Cancer’s impact on South Texas is different from other parts of the country. Our region has high rates of certain types of cancer, including liver cancer in adults and leukemia in children. Through our Population Science and Prevention program, we are taking steps to reverse the cancer trends that disproportionately affect our community.
Mays Cancer Center, home to UT Health San Antonio MD Anderson Cancer Center, is leading basic and translational research to reduce cancer risks that are unique to South Texas.
We are the only National Cancer Institute (NCI)-designated cancer center in Central and South Texas. This designation makes us one of only four cancer centers in Texas, and a select number across the country, whose research excellence is recognized by the NCI. Learn more about NCI designation.
We are also one of the few NCI programs serving a population where a majority of people are minorities. Our service area is predominantly Hispanic,and a large part is rural. Our experience in caring for generations of South Texas Hispanic patients enables us to tailor research to our community’s needs.
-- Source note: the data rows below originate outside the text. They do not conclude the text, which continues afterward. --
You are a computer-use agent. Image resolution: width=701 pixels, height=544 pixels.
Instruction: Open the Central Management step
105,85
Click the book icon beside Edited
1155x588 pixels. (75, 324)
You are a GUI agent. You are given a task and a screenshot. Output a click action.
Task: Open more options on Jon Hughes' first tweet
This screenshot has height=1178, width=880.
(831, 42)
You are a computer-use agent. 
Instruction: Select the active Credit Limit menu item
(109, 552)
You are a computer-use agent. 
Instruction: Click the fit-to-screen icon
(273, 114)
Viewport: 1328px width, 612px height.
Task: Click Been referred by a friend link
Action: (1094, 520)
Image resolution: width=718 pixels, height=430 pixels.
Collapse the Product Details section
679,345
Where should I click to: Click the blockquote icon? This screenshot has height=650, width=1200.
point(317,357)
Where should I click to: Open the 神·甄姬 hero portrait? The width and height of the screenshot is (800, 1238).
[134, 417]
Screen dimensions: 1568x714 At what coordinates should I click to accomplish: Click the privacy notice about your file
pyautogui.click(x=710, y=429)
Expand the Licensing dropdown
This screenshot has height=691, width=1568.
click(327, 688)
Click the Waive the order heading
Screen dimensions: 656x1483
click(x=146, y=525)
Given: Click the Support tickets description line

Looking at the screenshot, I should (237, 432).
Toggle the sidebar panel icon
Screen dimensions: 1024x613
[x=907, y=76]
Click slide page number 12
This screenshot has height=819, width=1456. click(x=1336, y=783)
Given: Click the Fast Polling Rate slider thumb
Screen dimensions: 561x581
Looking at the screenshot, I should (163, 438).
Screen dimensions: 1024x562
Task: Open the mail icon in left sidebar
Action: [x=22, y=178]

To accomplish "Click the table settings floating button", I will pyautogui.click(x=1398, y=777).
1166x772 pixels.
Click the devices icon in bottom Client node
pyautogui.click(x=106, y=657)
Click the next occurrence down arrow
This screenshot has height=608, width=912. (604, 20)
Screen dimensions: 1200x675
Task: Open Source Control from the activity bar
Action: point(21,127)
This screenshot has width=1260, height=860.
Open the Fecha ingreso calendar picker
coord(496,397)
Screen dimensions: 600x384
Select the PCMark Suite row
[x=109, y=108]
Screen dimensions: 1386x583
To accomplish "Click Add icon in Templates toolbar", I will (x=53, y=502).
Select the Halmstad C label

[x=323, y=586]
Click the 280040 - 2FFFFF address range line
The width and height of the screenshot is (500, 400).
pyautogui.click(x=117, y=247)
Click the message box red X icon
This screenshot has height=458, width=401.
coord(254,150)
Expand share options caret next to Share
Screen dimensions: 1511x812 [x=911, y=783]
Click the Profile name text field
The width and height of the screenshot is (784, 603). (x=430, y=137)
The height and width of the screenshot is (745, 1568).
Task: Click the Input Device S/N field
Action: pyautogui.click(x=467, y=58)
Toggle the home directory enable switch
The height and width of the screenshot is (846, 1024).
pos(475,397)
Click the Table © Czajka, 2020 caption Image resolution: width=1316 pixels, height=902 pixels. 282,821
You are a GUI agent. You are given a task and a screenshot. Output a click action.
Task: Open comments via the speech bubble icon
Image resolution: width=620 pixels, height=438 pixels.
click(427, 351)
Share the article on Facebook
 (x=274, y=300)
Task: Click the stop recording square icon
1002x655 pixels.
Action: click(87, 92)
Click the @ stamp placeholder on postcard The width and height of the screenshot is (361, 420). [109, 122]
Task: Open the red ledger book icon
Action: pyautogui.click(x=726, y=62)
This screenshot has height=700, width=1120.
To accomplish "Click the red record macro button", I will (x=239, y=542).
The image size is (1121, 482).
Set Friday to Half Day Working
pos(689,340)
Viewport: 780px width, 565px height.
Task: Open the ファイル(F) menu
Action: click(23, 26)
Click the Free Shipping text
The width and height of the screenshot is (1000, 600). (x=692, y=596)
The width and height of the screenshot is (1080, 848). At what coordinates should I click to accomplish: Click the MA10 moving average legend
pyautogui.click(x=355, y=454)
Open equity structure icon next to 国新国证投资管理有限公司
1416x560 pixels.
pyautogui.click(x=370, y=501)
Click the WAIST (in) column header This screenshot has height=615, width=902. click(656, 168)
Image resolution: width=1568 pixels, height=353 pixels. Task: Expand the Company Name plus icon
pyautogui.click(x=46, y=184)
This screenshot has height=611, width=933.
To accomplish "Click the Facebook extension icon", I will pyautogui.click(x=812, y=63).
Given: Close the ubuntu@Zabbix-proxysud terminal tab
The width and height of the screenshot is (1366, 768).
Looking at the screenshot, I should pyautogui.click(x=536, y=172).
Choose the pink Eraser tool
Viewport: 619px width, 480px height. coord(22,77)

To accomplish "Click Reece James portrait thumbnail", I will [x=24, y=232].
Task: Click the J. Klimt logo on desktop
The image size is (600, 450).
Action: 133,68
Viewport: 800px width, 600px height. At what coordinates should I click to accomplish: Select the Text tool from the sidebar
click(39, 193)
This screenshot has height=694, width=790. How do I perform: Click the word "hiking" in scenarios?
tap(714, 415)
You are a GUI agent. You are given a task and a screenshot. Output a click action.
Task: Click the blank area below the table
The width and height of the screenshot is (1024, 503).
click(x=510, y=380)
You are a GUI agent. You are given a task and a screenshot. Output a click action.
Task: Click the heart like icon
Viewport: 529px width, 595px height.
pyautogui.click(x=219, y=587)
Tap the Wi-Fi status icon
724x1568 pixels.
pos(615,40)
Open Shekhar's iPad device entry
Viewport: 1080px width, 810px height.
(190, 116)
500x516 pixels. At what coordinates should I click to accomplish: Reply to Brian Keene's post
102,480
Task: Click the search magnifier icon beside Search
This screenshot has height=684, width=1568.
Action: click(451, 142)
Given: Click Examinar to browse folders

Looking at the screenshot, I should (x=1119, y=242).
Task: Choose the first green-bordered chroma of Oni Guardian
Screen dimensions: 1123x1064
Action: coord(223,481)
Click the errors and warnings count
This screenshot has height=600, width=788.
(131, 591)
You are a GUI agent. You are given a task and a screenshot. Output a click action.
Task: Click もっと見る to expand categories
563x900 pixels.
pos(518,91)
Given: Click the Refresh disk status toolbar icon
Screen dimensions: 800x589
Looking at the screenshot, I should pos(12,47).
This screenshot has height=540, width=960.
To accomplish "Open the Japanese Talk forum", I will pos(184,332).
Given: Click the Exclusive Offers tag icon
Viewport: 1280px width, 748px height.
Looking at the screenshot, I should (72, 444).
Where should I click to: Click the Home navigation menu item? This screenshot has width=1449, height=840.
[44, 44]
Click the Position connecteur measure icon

About our population and cancer trends
Unique aspects of the South Texas population and its cancer trends include:
Cancer incidence: South Texas has higher incidence of certain cancer types, including liver, cervical and gastric cancer, compared to other parts of the country.
Race/ethnicity: The population of Texas has a higher proportion of Hispanics than other states. In the San Antonio area, nearly 7 in 10 people report as Hispanic.
Care access: Many people, especially in rural areas, have challenges accessing care. Access may be one reason cancer is frequently detected at later stages, when the prognosis is not as good.
Population Science and Prevention focus areas
We are addressing cancer challenges in our population with research studies focusing on:
Researchers are exploring how ancestry affects cancer risk by analyzing genomic data (a person’s complete set of DNA). These activities are improving our understanding of liver cancer in the Hispanic patient population.
We use sophisticated laboratory technologies to pinpoint activity that spurs mutations and cancer. We then compare race- and ethnicity-based differences in this activity.
Cancer prevention and management strategies
We are exploring new methods for disrupting cancer development in people diagnosed with cancer or at high risk. These methods include dietary supplements and lifestyle changes. A healthy diet and physical activity, including yoga, may play a role.
Early findings indicate that certain supplements can make conventional prostate cancer therapies more effective. And lab studies show that specific supplements and lifestyle changes may slow inflammation that can give rise to cancer.
Preventing secondary cancer in survivors
As cancer survival rates increase, there’s a growing need for services to prevent secondary cancers. These conditions may occur years after surviving a first cancer.
Pediatric, adolescent and young adults in our region have low (in some cases, exceptionally low) HPV vaccination rates. We developed an HPV working group and a community education campaign to improve vaccination rates. Vaccinations lower the risk of HPV cancers, which can affect the throat, cervix and other areas.